In Stoneybatter, constituents brought up the Eighth Amendment 25 times, he says.
Though his manifesto isn’t published yet, he’d like to see a referendum on the issue, and for it to be defined in a clear and meticulous way.
If he makes it to the Dáil, he’d also like to see water charges abolished and a better system of childcare for families.
I ask what issue is most pressing to him. He can’t pick just one.
“I’d be here all night talking about them, but I have laryngitis,” he gripes, seemingly glad the night’s canvass has come to an end. Though it sounds like his has more work to do at home.
“This is his year to be elected,” says Terry Fagan.
But the question is, why hasn’t Burke won a seat before now? “Some people have short memories,” says Teresa Brady.
Or perhaps, it’s that competition in the constituency is stiff. After all, fourteen candidates are all hoping for success later this month.

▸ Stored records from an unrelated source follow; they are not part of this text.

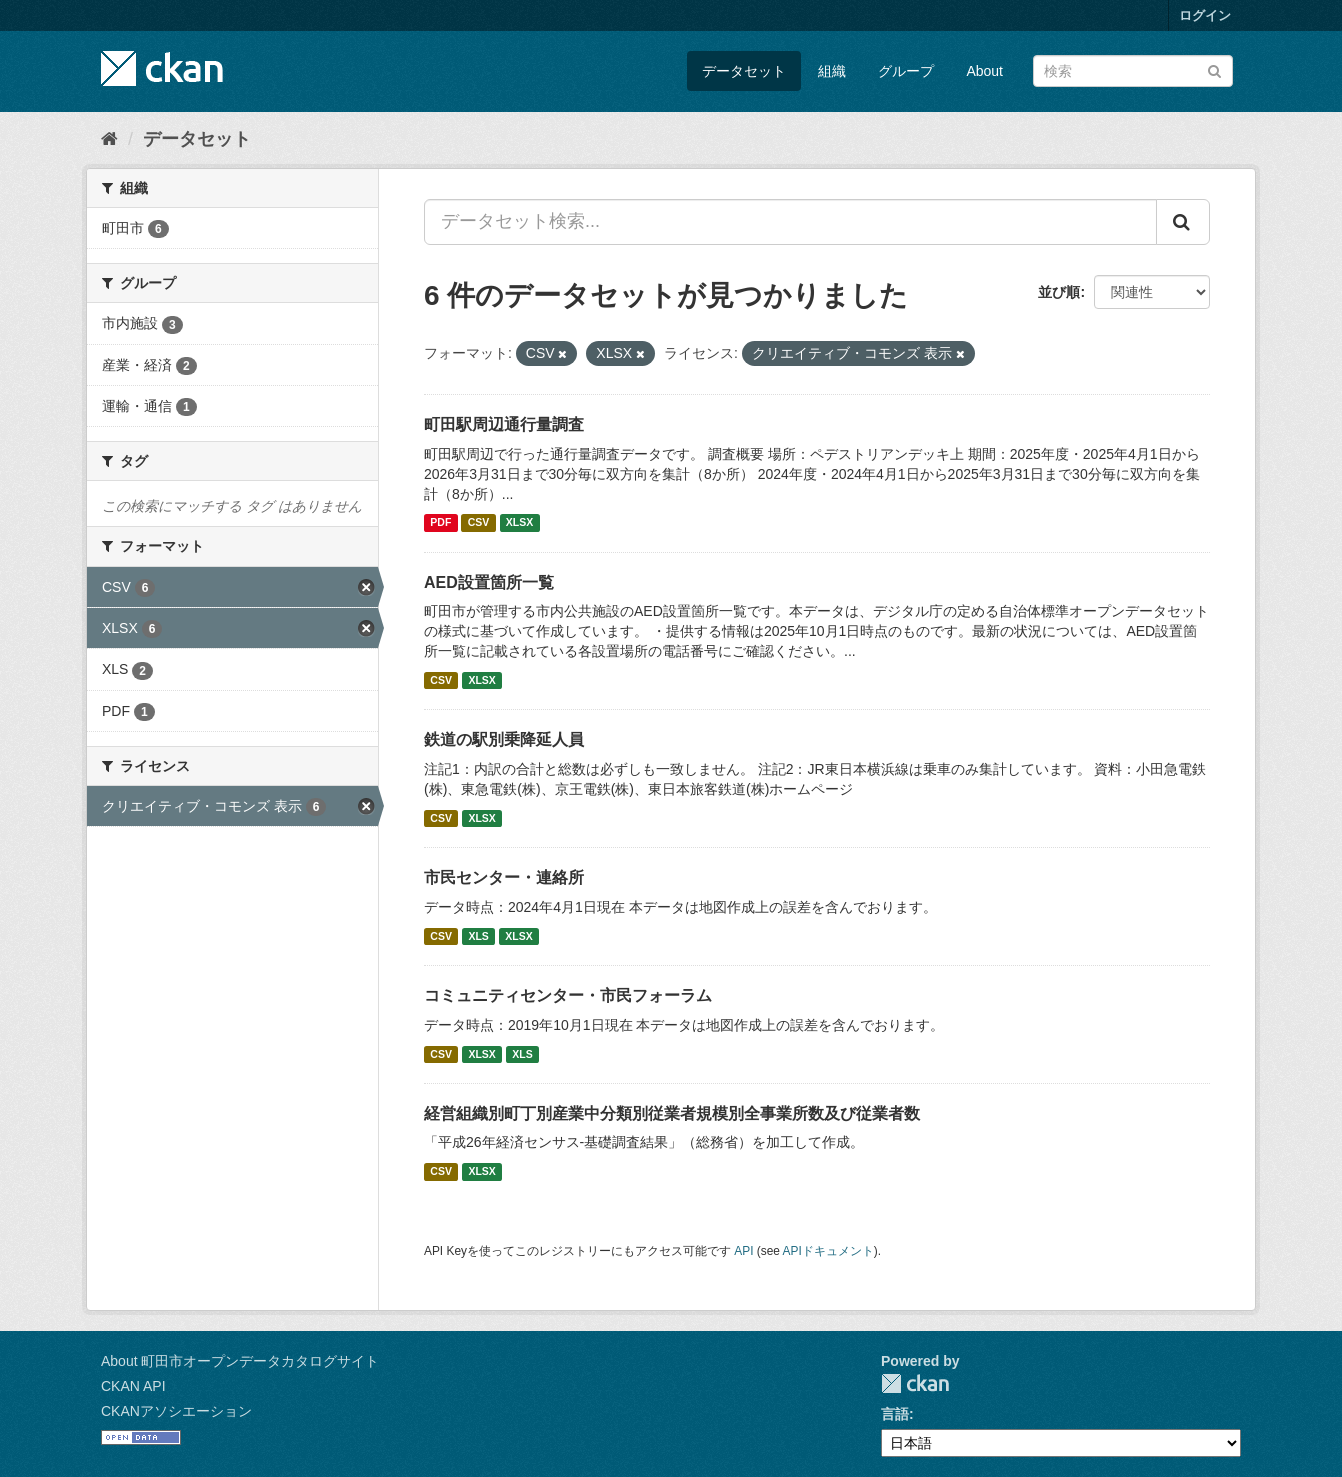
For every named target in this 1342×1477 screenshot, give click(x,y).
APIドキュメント (828, 1251)
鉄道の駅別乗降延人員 (504, 739)
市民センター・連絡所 (504, 877)
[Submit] (1214, 69)
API (743, 1251)
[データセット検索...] (790, 222)
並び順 (1059, 292)
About (984, 71)
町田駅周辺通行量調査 (504, 424)
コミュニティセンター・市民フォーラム (568, 995)
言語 (895, 1414)
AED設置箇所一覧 (489, 582)
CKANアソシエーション (176, 1411)
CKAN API (133, 1386)
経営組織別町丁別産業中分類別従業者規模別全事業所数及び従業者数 (672, 1113)
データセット (744, 71)
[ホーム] (109, 139)
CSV (479, 523)
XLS (478, 936)
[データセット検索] (1133, 71)
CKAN (915, 1383)
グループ (906, 71)
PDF (440, 523)
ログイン (1205, 15)
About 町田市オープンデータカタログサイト (240, 1361)
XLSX (519, 523)
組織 (832, 71)
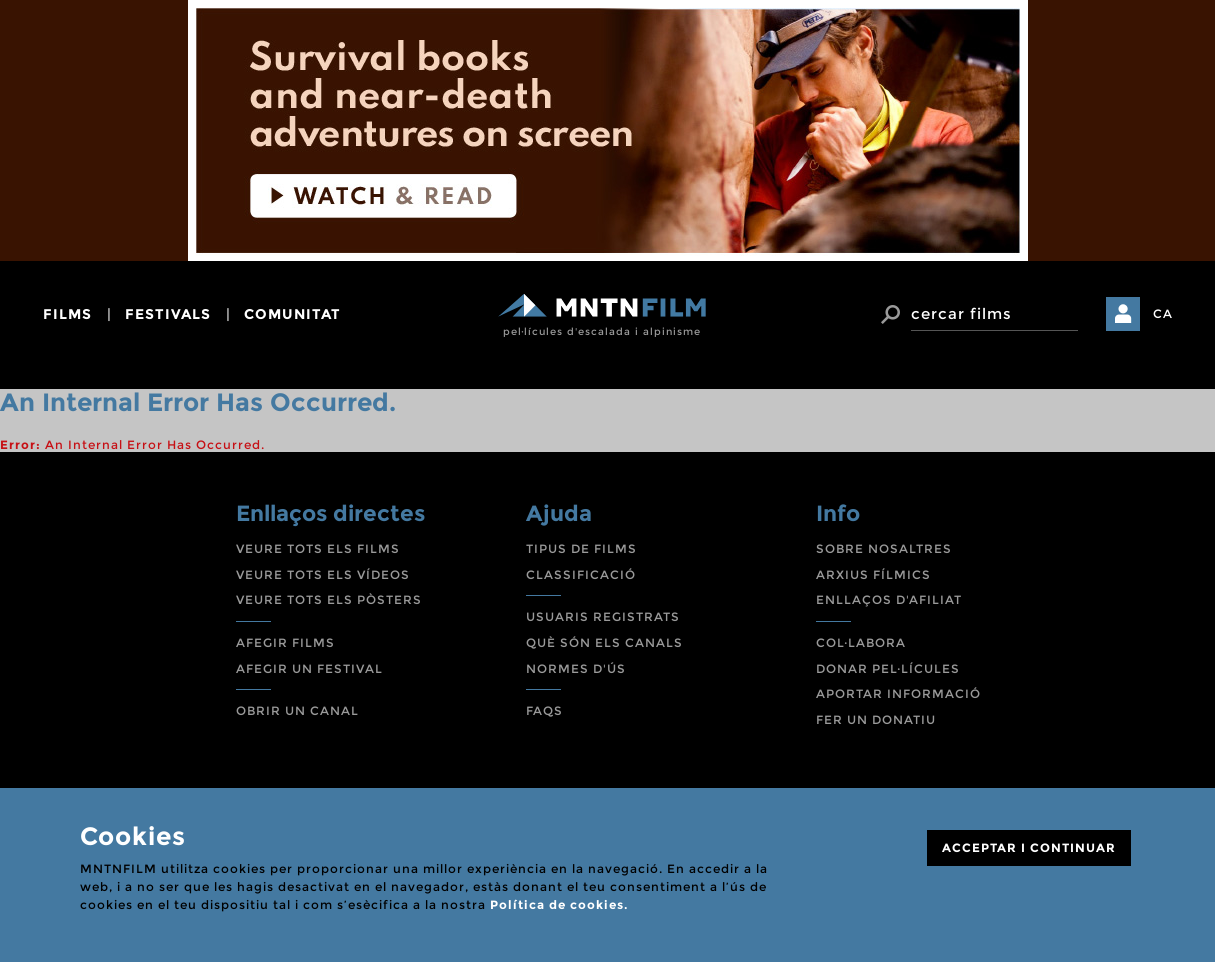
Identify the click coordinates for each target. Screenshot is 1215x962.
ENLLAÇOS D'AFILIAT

If Paddy Power’s odds are anything to go by, Burke will be competing with independent Maureen O’Sullivan for the third and final seat in Dublin Central.
As the late TD Tony Gregory’s director of elections, she took over his seat after winning a by-election in 2009, and was re-elected in 2011.
A recent article in the Sunday Times reported that Gregory’s brother, Noel, pulled his support from O’Sullivan and is now backing Burke. O’Sullivan doesn’t understand why.
Burke won’t say much about this. “[Noel] was out canvassing with us last week,” he says.
This, among other things, may sway some votes in his favour. Maybe this will be the year.